Stored data entries
------------

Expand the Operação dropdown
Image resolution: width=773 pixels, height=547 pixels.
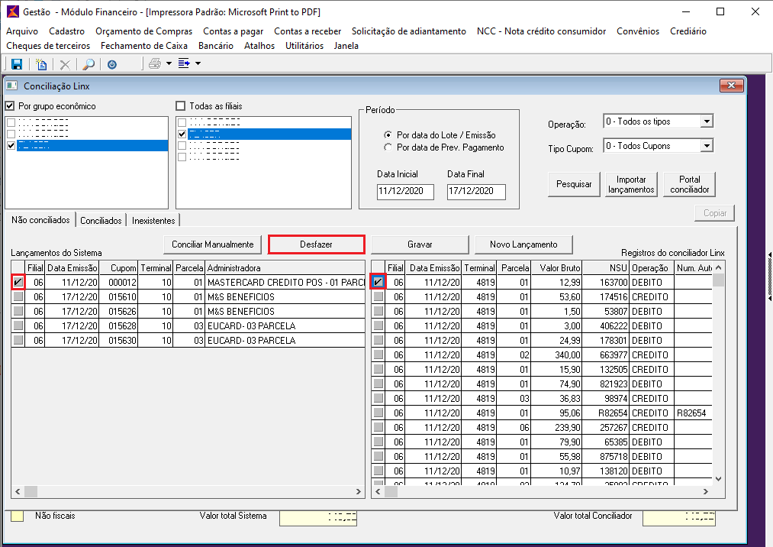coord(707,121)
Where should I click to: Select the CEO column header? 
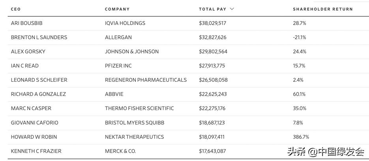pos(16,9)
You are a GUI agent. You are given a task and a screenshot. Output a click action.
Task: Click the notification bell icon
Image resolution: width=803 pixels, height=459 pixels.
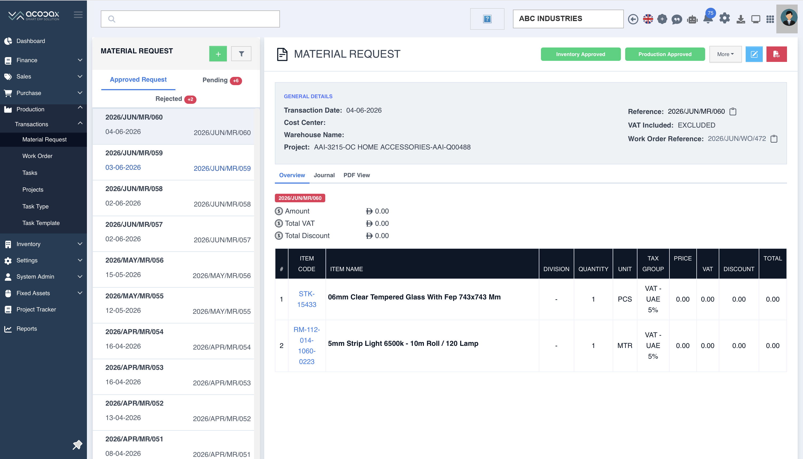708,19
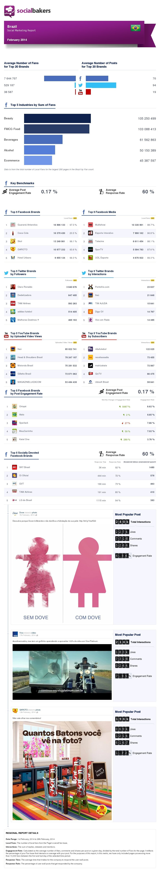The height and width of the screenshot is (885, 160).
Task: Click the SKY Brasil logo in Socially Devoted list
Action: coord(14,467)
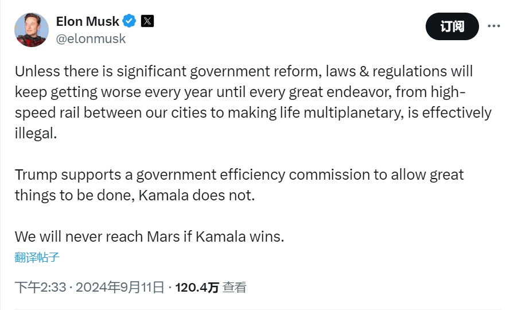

------------

YOUR OBJECTIVE:
Please output the records exactly, leaving the pictures out.

TASK SOLUTION:
Expand the Operação dropdown
Image resolution: width=773 pixels, height=547 pixels.
coord(707,121)
Where should I click to: Select the CEO column header? 
pos(16,9)
You are a GUI agent. You are given a task and a screenshot. Output a click action.
Task: Click the notification bell icon
Image resolution: width=803 pixels, height=459 pixels.
708,19
The height and width of the screenshot is (885, 160).
Task: Click the SKY Brasil logo in Socially Devoted list
Action: coord(14,467)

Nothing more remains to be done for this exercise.